Task prompt -> Among the lines below, which ones contain the word "Policy"? Copy every such line.

[[ Data extracts, beginning ]]

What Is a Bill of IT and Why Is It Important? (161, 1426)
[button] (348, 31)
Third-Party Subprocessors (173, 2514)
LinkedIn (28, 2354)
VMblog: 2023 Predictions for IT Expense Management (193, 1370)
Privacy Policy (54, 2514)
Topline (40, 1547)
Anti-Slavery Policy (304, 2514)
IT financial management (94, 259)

[[ Data extracts, end ]]

Answer box ->
Privacy Policy (54, 2514)
Anti-Slavery Policy (304, 2514)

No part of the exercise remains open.